Chapitre 35 : La crainte du vide
Un boum résonna et je relevai les yeux pour découvrir Aiden, sur le point d'être transpercé par une lance de glace. J'avais frôlé l'arrêt cardiaque, avant de constater qu'entre lui et l'arme, quelque chose se brisait, lui permettant de se défendre.
« Je suis désolée. Je suis désolée. »
Bien sûr que cette inattention était due à mes pensées chaotiques. Plus j'essayais de me taire, plus je parlais. C'était agaçant.
— C'est à ça que je sers, informa Cathy.
Je m'attardai sur Paul, qui affrontait Martin. Il s'aidait de la terre pour parer les coups puissants de son adversaire.
— Pardon ?
— Les erreurs, ma barrière s'en charge. Si j'ai besoin de me concentrer sur eux, et pas sur moi, Mélodie et Lucie sont là. Si je commets une erreur, ce sont elles qui rattrapent. Je n'ai pas eu de mal à m'inclure dans leur stratégie de groupe.

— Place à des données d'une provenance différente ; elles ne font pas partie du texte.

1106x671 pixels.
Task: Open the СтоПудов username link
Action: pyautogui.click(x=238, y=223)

— C'est sexiste comme plan.
Les yeux ronds, on me fixait. Puis ils s'esclaffèrent.
— Ce sont les membres masculins qui s'occupent véritablement des plus forts et les membres féminins sont relégués à la position de défense. Lucie bat toujours Jérôme avec une facilité déconcertante et laisser Mélodie et Taehyung combattre ensemble permettrait d'augmenter leur puissance. Gabriel est compétent, mais il a 300 ans et reléguer les femmes au second plan doit être une vieille habitude coriace.

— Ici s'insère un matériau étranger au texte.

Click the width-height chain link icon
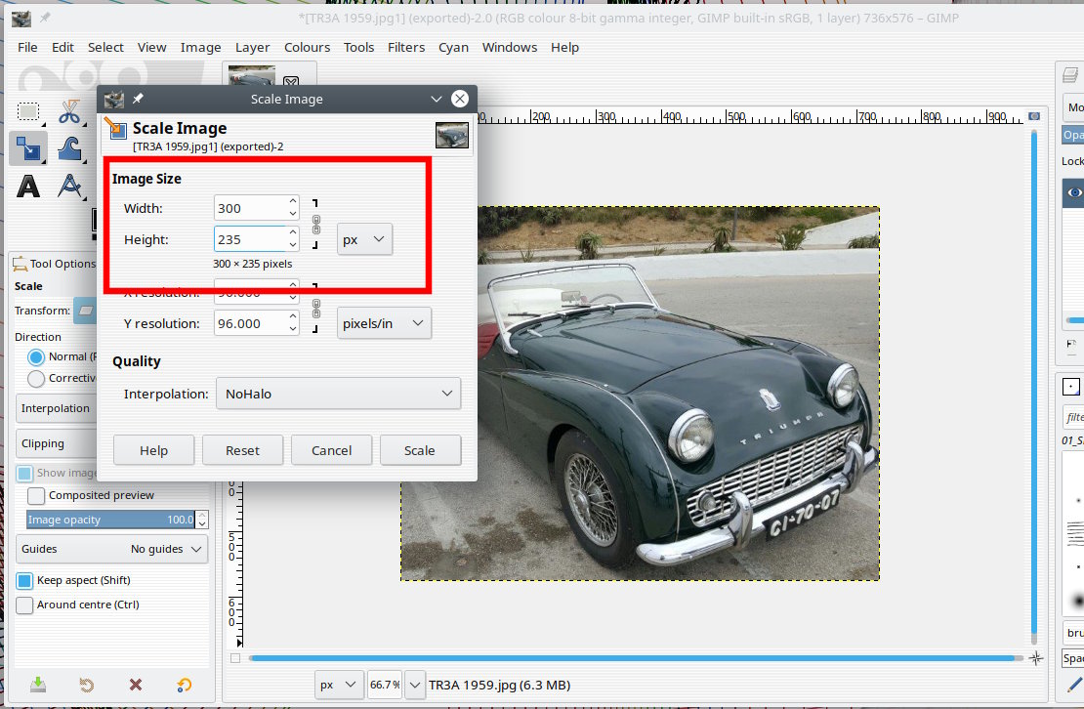Viewport: 1084px width, 709px height. click(315, 224)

Les yeux ronds, on me fixait. Plus aucun d'entre eux n'avait envie de rire.
— La meilleure stratégie, c'est de laisser les combattants à distance, à distance et les autres face à l'ennemi. C'est le plus logique, non ?

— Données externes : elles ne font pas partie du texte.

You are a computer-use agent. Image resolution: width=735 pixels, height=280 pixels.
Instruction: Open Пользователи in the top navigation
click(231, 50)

Je fixai Cathy, parce qu'elle était la plus jeune, elle n'avait pas les mêmes mœurs que les autres. Elle avait grandi dans un temps où l'émancipation de la femme était plus grande, même si rien n'était encore acquis.
Son regard se perdit dans le vide, avant qu'elle ne revienne sur Terre. Enfin, c'était l'impression qu'elle me donnait.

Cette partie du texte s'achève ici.